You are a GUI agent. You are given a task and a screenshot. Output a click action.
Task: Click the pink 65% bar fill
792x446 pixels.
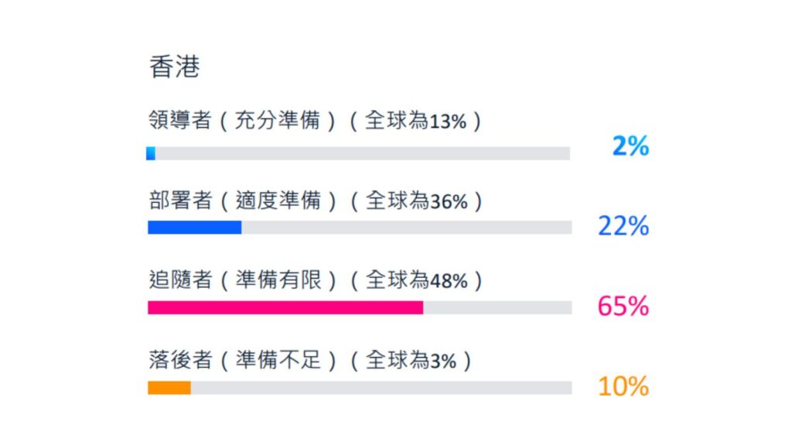285,307
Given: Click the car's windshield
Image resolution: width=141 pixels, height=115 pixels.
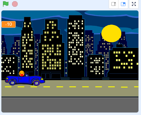Looking at the screenshot, I should point(27,75).
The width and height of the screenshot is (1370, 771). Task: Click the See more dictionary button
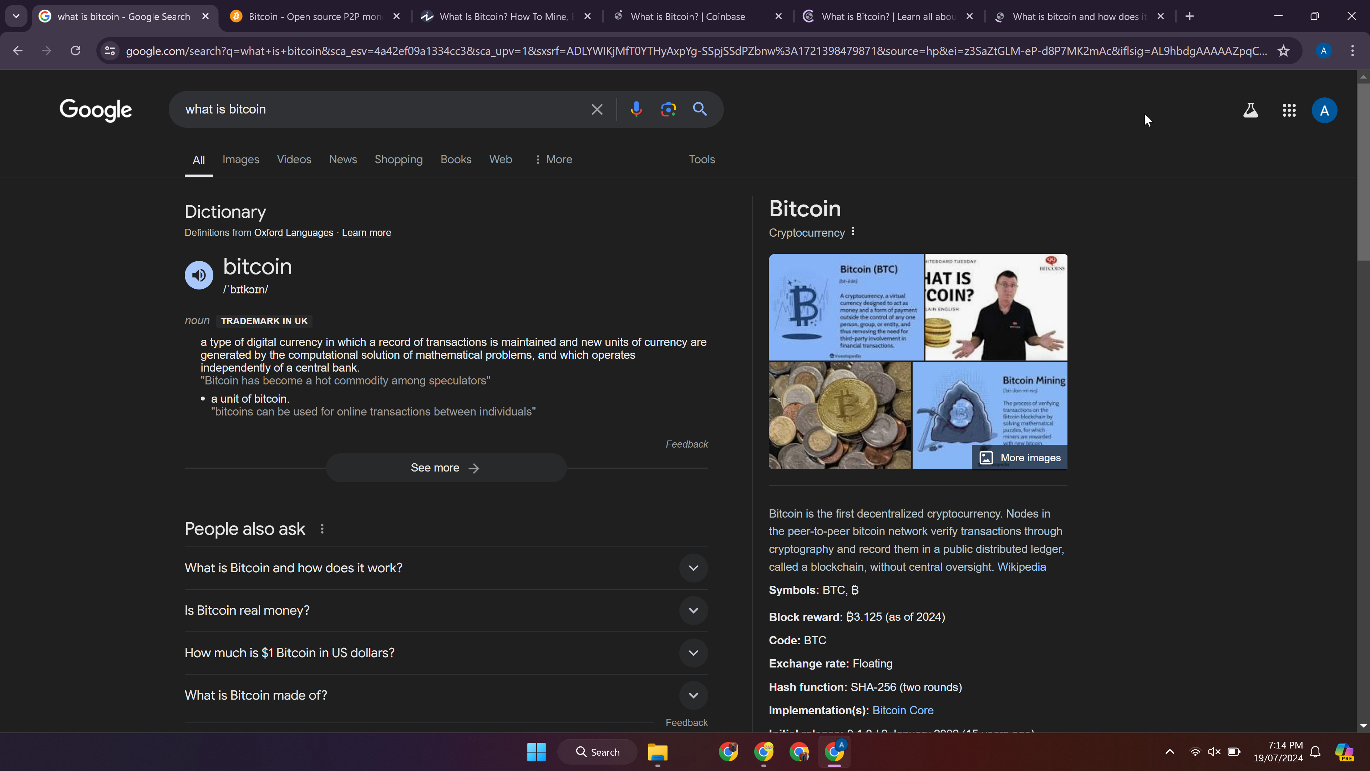click(446, 468)
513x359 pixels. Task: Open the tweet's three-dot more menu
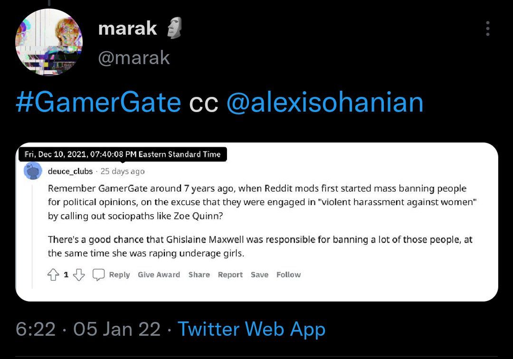click(488, 28)
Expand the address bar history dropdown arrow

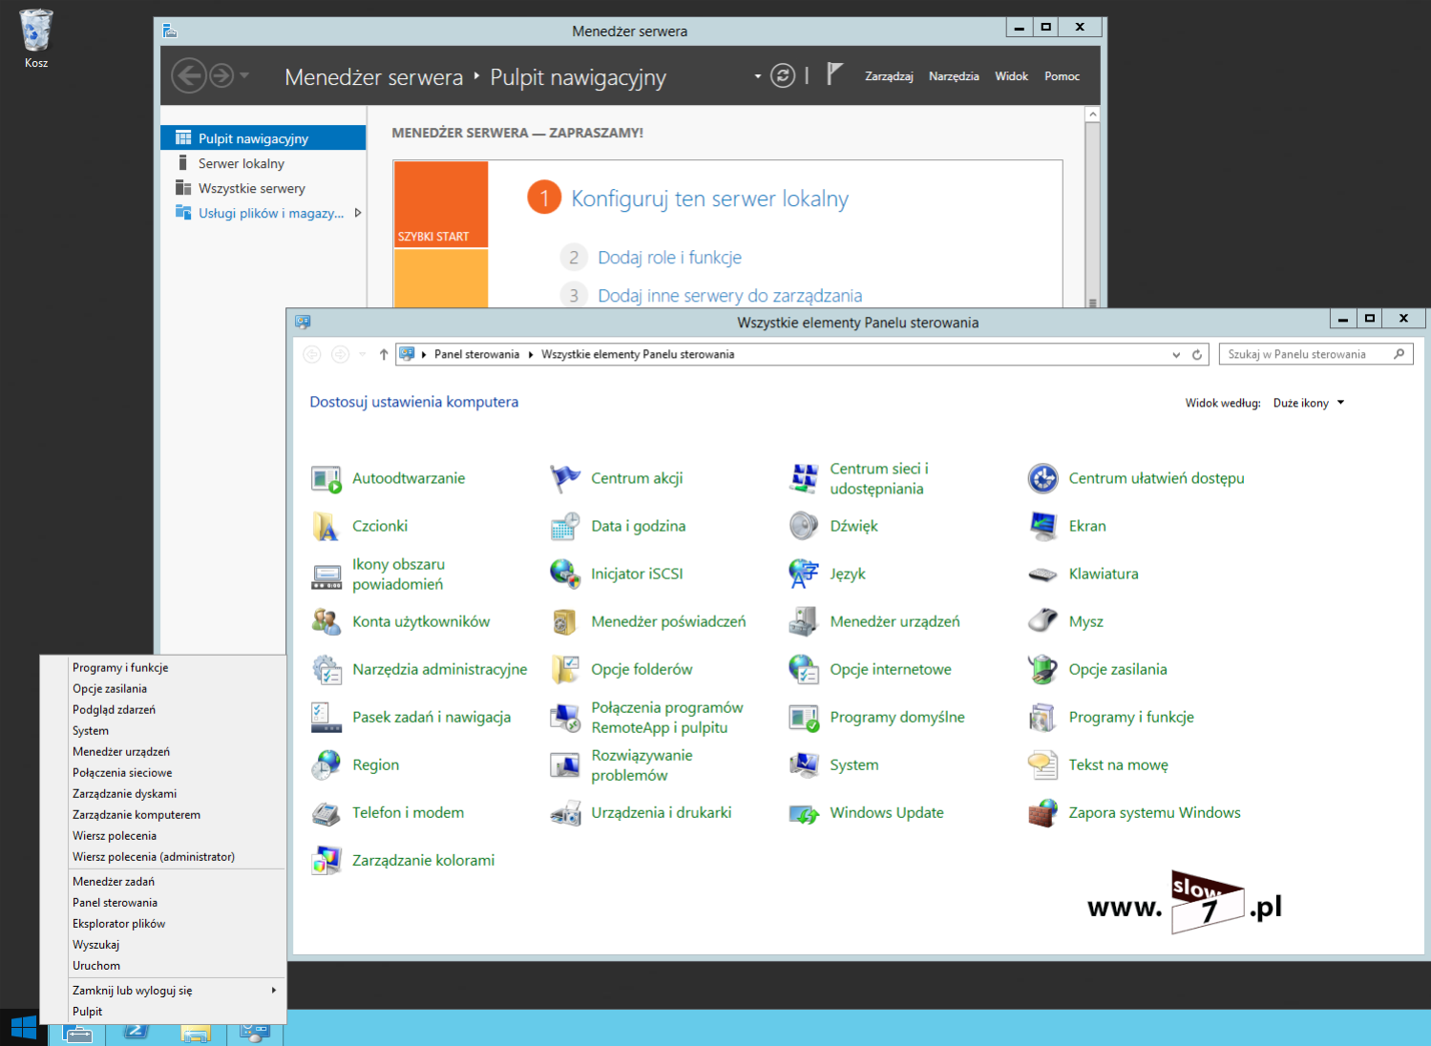1176,355
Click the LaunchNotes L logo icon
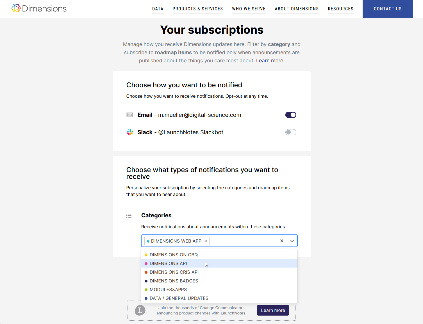 tap(140, 310)
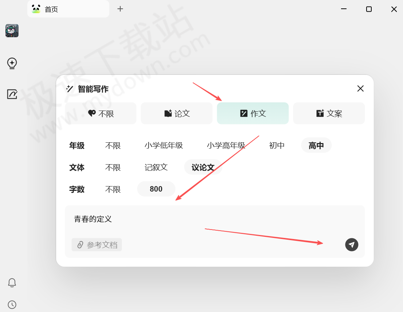Open a new tab with plus icon
The image size is (403, 312).
120,9
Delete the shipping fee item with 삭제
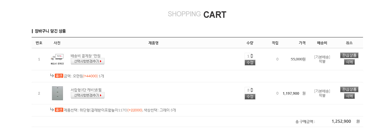 click(349, 62)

==================================================

Stated exercise =>
Duplicate these records line for line, leaving out the pictures.

Task output =>
You are a GUI agent. You are given a task and a screenshot. Output a click action.
Task: Click the pink 65% bar fill
792x446 pixels.
285,307
Given: Click the car's windshield
Image resolution: width=141 pixels, height=115 pixels.
Looking at the screenshot, I should point(27,75).
The width and height of the screenshot is (1370, 771). Task: Click the See more dictionary button
click(446, 468)
513x359 pixels. Task: Open the tweet's three-dot more menu
click(488, 28)
Expand the address bar history dropdown arrow

1176,355
Click the LaunchNotes L logo icon
 tap(140, 310)
Open a new tab with plus icon
The image size is (403, 312).
120,9
Delete the shipping fee item with 삭제
 click(349, 62)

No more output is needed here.